Shepard felt the impact, the sudden temperature drop, even through his insulated hardsuit, though it kept him from experiencing the full extent of it let alone the more extreme change that Rawne was put through, causing his muscles to spasm enough for the N7 to wrench himself from his grasp. Of course, said armour also had the rather more disadvantageous effect of making him rather more dense than the water around him, despite its lightweight nature, which meant that he was sinking – and each gram of liquid his coat absorbed only served to accelerate the process.

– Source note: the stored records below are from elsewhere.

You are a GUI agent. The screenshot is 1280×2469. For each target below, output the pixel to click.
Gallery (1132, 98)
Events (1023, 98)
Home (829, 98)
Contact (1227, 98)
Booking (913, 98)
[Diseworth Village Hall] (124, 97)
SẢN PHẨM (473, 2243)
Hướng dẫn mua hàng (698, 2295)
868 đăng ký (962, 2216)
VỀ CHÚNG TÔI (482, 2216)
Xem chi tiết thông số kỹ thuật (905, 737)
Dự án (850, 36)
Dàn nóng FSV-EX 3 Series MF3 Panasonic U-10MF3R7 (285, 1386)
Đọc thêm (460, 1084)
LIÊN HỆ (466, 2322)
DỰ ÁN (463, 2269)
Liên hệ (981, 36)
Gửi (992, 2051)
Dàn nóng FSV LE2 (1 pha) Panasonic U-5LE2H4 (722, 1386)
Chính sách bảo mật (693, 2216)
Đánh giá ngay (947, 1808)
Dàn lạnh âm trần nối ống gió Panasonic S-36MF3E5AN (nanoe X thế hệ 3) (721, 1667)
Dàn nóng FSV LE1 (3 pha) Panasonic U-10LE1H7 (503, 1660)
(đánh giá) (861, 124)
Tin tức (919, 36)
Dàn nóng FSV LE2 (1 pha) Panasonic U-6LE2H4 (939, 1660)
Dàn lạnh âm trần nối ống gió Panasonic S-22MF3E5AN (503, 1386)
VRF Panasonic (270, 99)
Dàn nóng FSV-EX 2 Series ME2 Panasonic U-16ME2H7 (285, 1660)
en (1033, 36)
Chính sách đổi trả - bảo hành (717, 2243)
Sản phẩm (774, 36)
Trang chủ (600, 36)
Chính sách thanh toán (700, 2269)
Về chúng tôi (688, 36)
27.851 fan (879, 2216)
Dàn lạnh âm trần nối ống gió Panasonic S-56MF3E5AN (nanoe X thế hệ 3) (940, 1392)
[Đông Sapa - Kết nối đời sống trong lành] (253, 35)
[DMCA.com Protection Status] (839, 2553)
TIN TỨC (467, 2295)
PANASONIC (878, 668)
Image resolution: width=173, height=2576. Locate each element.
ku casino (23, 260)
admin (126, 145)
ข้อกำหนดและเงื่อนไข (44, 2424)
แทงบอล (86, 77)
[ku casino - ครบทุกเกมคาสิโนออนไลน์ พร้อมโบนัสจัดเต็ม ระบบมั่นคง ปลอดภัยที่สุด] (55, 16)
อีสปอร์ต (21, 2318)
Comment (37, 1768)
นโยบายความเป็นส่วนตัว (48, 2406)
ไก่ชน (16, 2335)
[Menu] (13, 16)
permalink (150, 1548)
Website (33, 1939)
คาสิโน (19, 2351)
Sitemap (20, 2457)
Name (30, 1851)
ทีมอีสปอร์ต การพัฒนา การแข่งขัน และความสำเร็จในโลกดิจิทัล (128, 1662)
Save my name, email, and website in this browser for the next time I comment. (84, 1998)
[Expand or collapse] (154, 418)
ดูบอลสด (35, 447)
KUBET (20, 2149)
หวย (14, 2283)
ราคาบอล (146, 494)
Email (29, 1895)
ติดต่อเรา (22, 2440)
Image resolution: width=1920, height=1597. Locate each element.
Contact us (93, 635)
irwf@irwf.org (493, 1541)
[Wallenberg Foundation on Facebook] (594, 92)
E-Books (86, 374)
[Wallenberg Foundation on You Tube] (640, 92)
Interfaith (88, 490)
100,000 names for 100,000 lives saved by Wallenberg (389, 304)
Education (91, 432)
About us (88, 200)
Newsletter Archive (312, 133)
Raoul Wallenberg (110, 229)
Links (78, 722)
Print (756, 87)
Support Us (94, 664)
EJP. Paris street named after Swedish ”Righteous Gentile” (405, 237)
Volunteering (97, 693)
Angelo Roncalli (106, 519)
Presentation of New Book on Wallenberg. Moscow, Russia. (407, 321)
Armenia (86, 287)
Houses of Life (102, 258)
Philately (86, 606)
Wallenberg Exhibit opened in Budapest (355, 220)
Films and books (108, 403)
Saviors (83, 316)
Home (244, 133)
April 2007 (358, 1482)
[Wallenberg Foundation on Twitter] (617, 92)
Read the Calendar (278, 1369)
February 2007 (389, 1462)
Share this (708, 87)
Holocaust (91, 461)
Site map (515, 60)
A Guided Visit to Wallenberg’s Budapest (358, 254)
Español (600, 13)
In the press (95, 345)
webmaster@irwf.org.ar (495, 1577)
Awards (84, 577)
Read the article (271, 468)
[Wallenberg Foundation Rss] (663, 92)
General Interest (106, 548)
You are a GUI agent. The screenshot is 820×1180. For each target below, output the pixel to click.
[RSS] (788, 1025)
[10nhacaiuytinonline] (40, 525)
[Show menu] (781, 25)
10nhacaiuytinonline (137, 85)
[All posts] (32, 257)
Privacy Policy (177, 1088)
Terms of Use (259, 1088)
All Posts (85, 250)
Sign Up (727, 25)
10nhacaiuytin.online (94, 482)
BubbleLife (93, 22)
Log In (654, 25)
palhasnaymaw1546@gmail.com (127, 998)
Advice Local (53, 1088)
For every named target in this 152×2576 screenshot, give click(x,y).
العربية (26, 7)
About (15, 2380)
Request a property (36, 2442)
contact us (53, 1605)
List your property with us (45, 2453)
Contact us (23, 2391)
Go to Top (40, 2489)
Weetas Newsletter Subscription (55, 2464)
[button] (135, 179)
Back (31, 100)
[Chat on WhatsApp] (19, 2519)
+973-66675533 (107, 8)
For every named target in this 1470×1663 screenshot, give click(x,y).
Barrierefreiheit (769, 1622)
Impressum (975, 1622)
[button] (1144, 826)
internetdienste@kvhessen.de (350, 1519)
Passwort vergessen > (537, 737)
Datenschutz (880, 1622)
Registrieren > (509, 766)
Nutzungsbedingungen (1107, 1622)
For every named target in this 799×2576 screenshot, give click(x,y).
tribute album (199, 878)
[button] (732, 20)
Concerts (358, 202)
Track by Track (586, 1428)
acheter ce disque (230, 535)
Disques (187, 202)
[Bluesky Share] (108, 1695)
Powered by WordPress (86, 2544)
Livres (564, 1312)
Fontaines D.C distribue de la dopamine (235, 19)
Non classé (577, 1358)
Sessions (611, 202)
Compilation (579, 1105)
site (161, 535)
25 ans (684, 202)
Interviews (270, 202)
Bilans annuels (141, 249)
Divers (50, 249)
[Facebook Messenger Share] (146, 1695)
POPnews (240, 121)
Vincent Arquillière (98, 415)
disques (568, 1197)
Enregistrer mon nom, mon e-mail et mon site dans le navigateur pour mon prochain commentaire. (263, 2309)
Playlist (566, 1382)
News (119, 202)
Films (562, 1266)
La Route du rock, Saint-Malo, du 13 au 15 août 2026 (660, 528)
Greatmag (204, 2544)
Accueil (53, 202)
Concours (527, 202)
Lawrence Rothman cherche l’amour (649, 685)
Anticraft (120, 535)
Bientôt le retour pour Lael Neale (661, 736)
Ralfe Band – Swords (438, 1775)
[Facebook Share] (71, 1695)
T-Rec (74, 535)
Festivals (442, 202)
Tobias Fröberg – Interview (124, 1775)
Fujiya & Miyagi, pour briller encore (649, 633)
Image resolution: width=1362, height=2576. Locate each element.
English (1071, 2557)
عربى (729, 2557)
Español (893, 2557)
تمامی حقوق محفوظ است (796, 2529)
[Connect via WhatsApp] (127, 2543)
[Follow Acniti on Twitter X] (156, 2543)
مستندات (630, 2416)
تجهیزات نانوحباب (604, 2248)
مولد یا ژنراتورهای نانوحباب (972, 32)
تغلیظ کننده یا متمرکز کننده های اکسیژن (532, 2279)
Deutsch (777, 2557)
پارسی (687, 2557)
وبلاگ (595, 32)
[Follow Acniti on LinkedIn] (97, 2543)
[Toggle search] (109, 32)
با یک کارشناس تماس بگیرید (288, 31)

Oddly enough, this led to him sinking at roughly the same rate as his adversary for the first couple of instants, but Shepard had planned on that (admittedly pathetically optimistic and improbable) basis, and ended that similarity after a moment's manoeuvring by kicking off of his torso, reversing the descent and lunging for the surface, even as the force that he had exerted on Rawne pushed him down faster.
He surfaced arms first, releasing a breath he hadn't consciously been holding, and scrabbled for a decent grip on the edge of the miniature iceberg he had fallen from, which wasn't easy given that it was large enough that he was barely able to get his fingertips over the top with his arms entirely out of the water. On the other hand, this did mean that the inertia of his salvation was large enough that when he pulled himself up onto it, his weight didn't tip it to the point that his hands would have simply fallen away again, unable to find adequate purchase.
In his exhaustion he lay still for a moment, staring blankly into the sky as the air froze the water that had clung to him for the duration of his ascent. Before long, however, that ever-wary part of him compelled him to regain his feet with whispers of hypothermia, enemies come looking for their operative, and a need to make sure that said operative had indeed been killed this time.
A quick glance over the edge gave him that answer, as well as an even greater desire to pick apart what had been done beneath his foe's skin that allowed him to perform to such incredible standards under such difficult conditions, and a vindictive fantasy that it would be him personally performing the investigation whilst the uncooperative bastard was still conscious. An idea surfaced in his mind that would allow at least some gratification, assuming it worked, but at this point Shepard had no other cards to play. He was already aching when the energy started to flow within him, so he barely noticed the new flavour it took as he reached out towards the man struggling towards the surface, and as carefully and delicately as he could, increased his mass.
He watched Rawne flounder ceaselessly, just a metre or two below the surface, for minutes on end, his posture mirroring the drowning, freezing man's movements as they became more and more feeble, the hand he held to bear on the traitor developing a tremor, his knees locked to keep them from shaking and betraying his balance. Finally, the albino was still, and by now the N7 was actually trying to support him just enough to keep him from sinking into the depths, and still Thaddaeus waited, until a film of ice had begun to form over the surface and he reasoned that if Rawne wasn't dead by now, nothing else he could do would keep him from being beaten. Then he pulled the man from the water and deposited him on the ice, immediately collapsing into a seating position beside him and pouring the remainder of his will into retaining his tenuous grip on consciousness.
He didn't even notice when he failed.